Nitric oxide (NO) is present in exhaled air and is a regulator of airways and pulmonary vasculature. Exhaled NO can be depressed by inhaled carbon dioxide (CO2). To further characterize this, single-breath exhaled NO of rabbits was measured in vivo as well as in buffer-perfused lungs. Effects of bilateral carotid occlusion or reduction of extracellular pH were also studied. During control conditions NO single-breath peaks in exhaled air in vivo were 25 +/- 1 parts per billion (p.p.b.) as compared with 79 +/- 13 p.p.b. in the buffer-perfused lungs. Inhaled carbon dioxide (FI co2=10%) within 10-20 s caused a depression of exhaled NO in vivo (to 21 +/- 1 p.p.b., P < 0.05) and in perfused lungs (to 64 +/- 8 p.p.b., P < 0. 05). In vivo, the CO2-induced change in exhaled NO was unaffected by bilateral vagotomy, or by additional guanethidine treatment.
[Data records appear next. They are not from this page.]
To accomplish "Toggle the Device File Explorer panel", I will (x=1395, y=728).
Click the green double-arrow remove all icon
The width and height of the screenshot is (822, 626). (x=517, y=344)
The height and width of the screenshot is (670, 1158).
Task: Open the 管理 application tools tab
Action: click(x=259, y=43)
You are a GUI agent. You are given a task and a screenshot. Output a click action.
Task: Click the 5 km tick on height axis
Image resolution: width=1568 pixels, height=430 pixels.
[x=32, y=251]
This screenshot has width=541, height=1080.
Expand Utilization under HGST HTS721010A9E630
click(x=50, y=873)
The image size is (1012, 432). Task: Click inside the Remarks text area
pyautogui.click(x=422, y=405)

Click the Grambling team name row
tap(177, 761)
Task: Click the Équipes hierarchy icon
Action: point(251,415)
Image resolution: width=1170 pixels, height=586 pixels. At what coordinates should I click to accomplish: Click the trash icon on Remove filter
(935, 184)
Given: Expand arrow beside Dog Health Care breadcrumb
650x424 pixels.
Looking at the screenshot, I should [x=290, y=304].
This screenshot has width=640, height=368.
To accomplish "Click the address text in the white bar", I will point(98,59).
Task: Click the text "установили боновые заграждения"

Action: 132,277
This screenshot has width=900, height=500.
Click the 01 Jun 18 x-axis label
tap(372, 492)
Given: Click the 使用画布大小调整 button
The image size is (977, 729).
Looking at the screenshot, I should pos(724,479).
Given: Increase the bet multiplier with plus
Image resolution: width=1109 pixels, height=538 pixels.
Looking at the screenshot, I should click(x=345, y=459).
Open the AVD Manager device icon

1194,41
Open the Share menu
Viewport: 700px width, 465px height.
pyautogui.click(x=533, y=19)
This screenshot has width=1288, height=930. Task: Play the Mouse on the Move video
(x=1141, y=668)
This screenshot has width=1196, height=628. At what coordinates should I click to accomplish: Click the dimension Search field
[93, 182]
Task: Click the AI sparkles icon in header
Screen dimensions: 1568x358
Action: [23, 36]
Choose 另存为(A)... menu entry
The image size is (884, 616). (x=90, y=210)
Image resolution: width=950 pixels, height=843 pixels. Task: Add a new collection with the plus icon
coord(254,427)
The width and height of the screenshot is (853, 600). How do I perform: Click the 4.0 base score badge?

Bilateral carotid occlusion did not affect exhaled NO. In perfused lungs, changes in pH (6.5-7.4) did not alter exhaled NO. Endogenous pulmonary nitric oxide production is thus measurable in single breaths in a small animal and is depressed by high airway concentration of carbon dioxide both in vivo and in the perfused rabbit lung. The effect by CO2 is independent of sympathetic outflow and the central nervous system and is not caused by changes in extracellular pH. Carbon dioxide thus exerts a local regulatory effect on lung nitric oxide.